--- THE DATA Enclosed Below ---
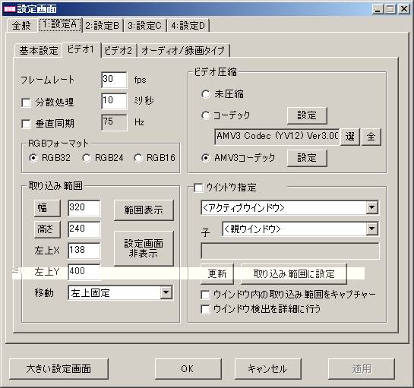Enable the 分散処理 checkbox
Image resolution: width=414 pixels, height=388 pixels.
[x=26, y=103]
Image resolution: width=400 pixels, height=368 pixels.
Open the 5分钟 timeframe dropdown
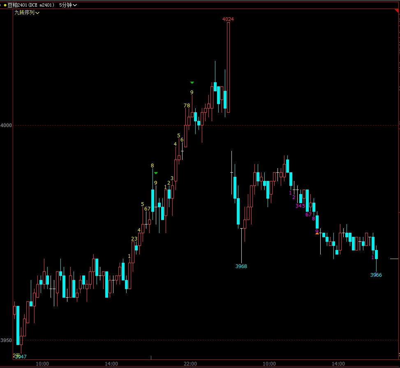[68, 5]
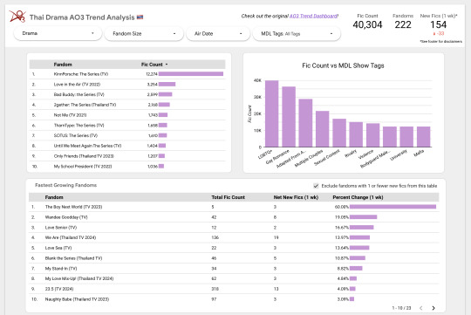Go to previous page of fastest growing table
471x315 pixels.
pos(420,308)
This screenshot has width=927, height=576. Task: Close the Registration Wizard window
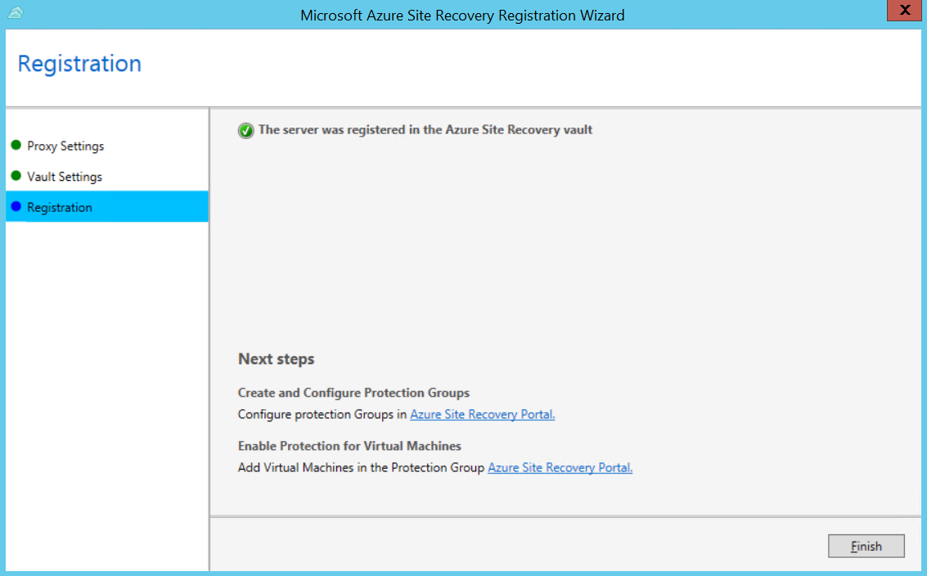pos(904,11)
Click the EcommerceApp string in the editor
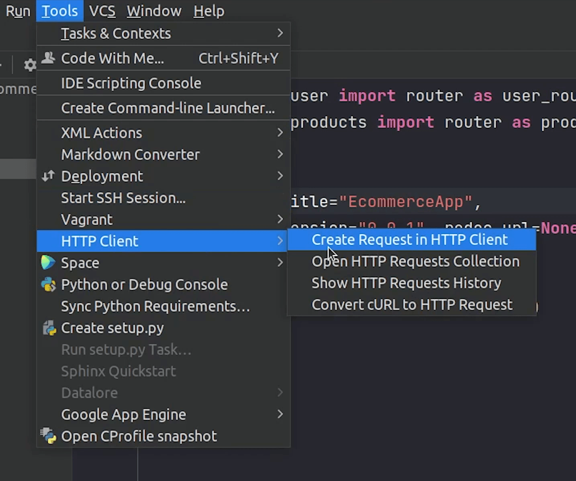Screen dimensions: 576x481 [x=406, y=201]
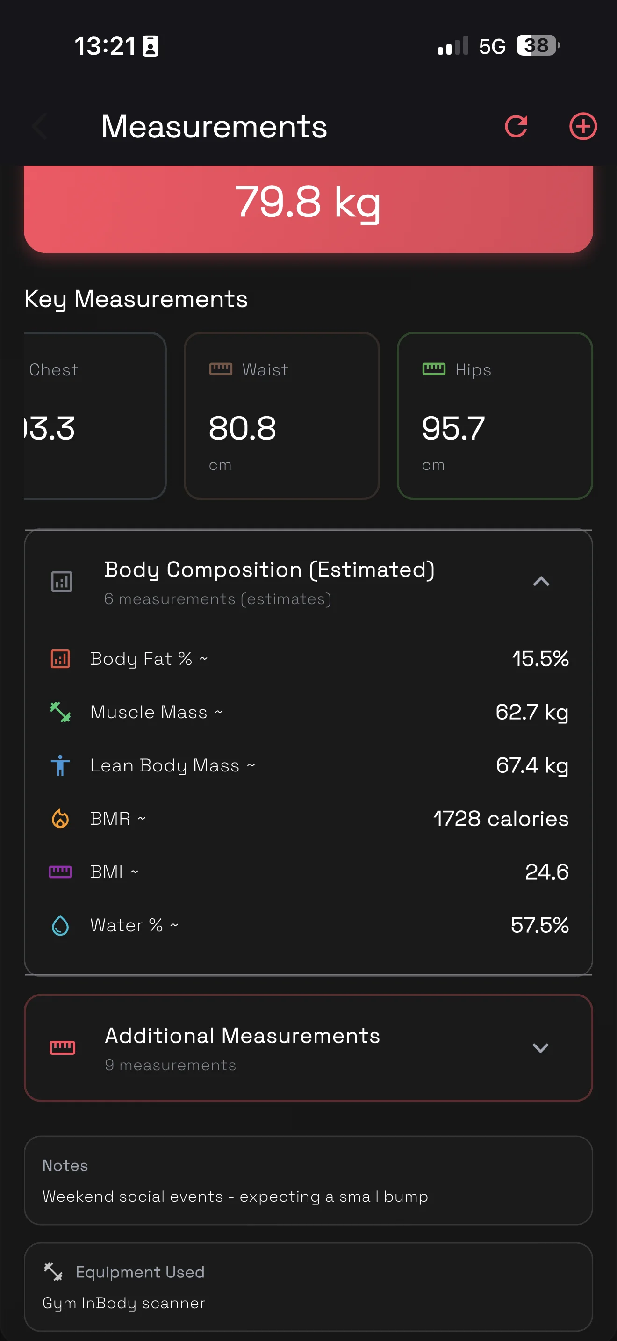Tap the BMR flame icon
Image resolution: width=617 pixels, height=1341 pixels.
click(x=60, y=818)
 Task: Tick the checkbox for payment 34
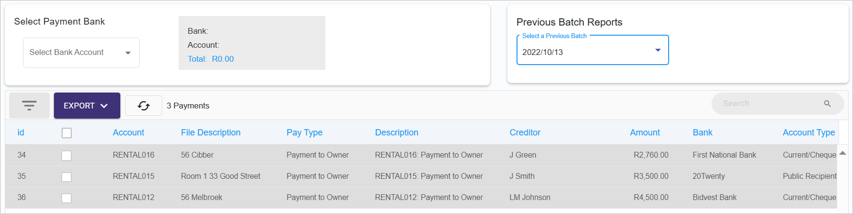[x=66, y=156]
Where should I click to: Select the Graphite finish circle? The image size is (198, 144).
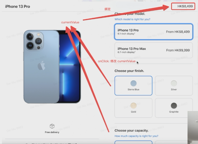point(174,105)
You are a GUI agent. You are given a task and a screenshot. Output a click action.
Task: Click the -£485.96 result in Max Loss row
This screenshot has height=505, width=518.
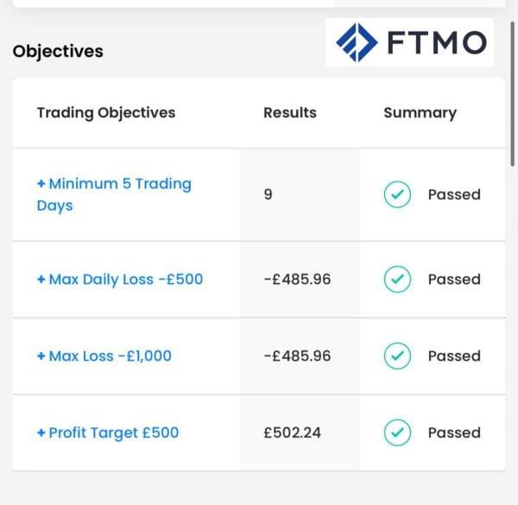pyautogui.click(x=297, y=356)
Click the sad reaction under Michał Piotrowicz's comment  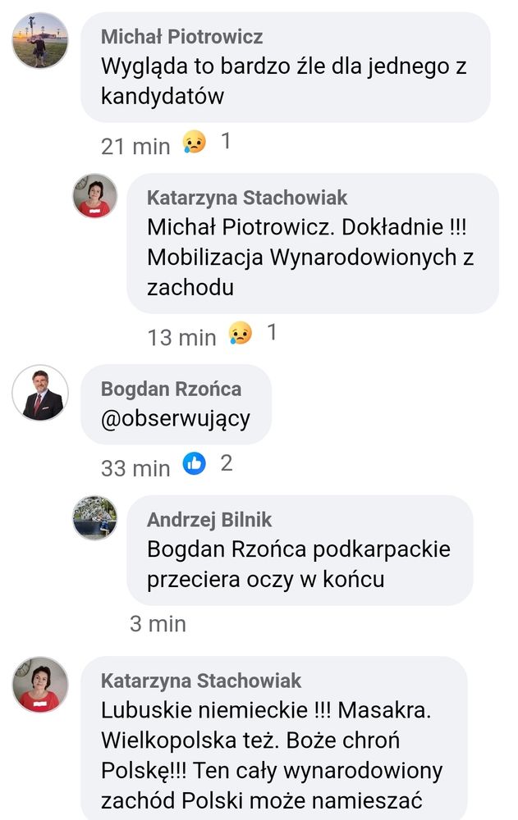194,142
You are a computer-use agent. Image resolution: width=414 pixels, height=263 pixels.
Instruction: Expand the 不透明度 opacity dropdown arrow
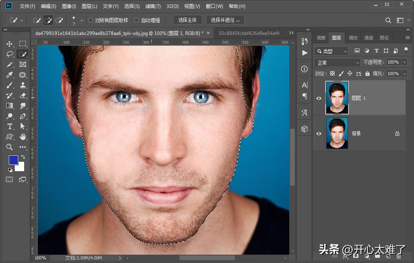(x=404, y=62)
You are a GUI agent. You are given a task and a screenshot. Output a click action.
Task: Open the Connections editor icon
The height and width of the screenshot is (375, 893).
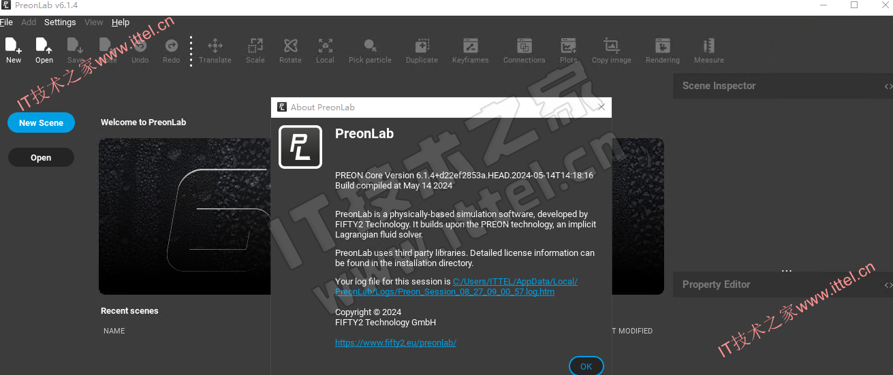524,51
--- End of Enclosed THE DATA ---
--- THE DATA Enclosed Below ---
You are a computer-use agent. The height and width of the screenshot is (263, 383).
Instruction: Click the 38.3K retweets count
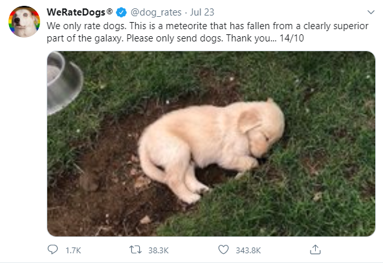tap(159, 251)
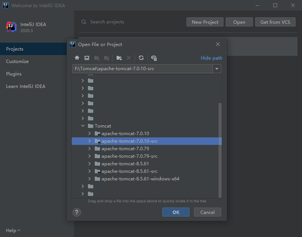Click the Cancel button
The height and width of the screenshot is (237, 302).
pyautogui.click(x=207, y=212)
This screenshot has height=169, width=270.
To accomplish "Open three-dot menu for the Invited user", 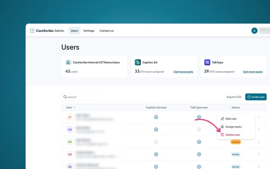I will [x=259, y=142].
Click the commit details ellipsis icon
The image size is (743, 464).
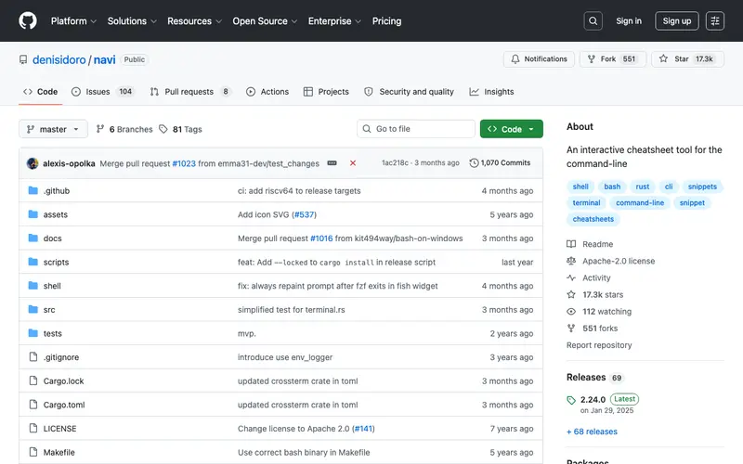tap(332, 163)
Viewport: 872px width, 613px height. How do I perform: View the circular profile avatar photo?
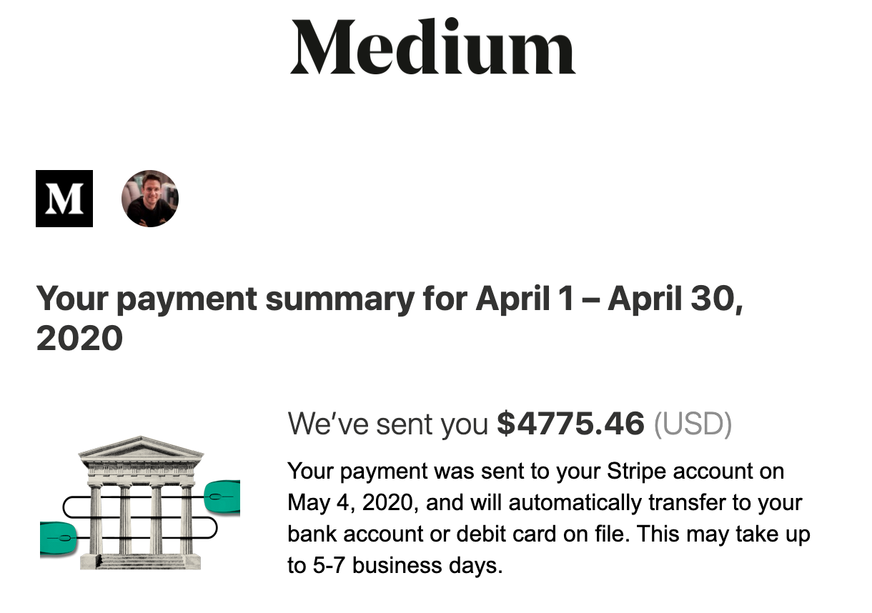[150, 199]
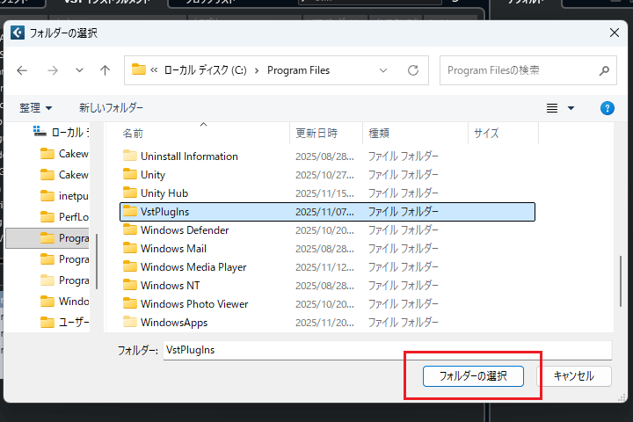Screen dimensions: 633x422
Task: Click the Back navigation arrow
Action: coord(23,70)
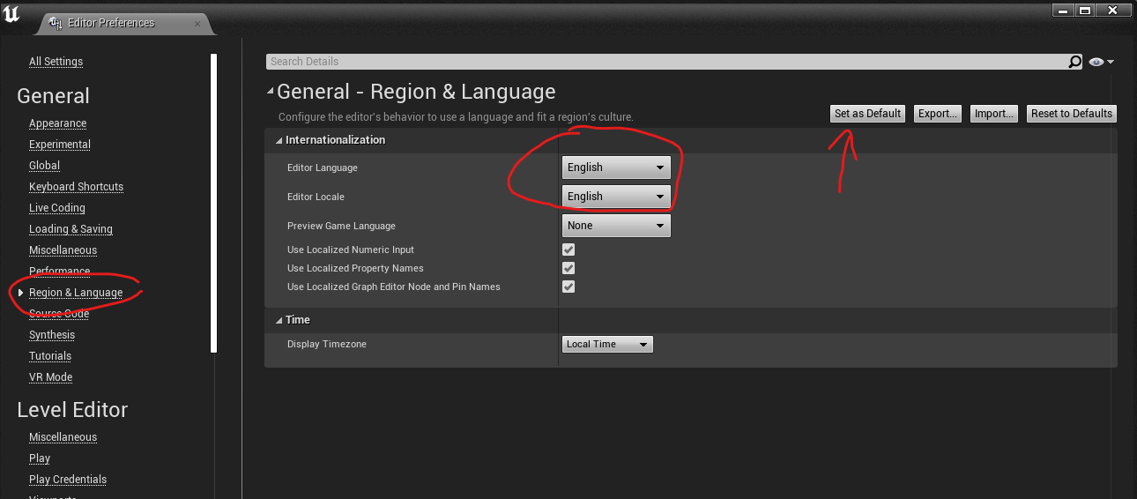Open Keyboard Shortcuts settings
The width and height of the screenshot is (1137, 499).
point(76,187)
--- End of Enclosed THE DATA ---
Your answer should be a single number, namely how many lines of the data above hold "agent".

4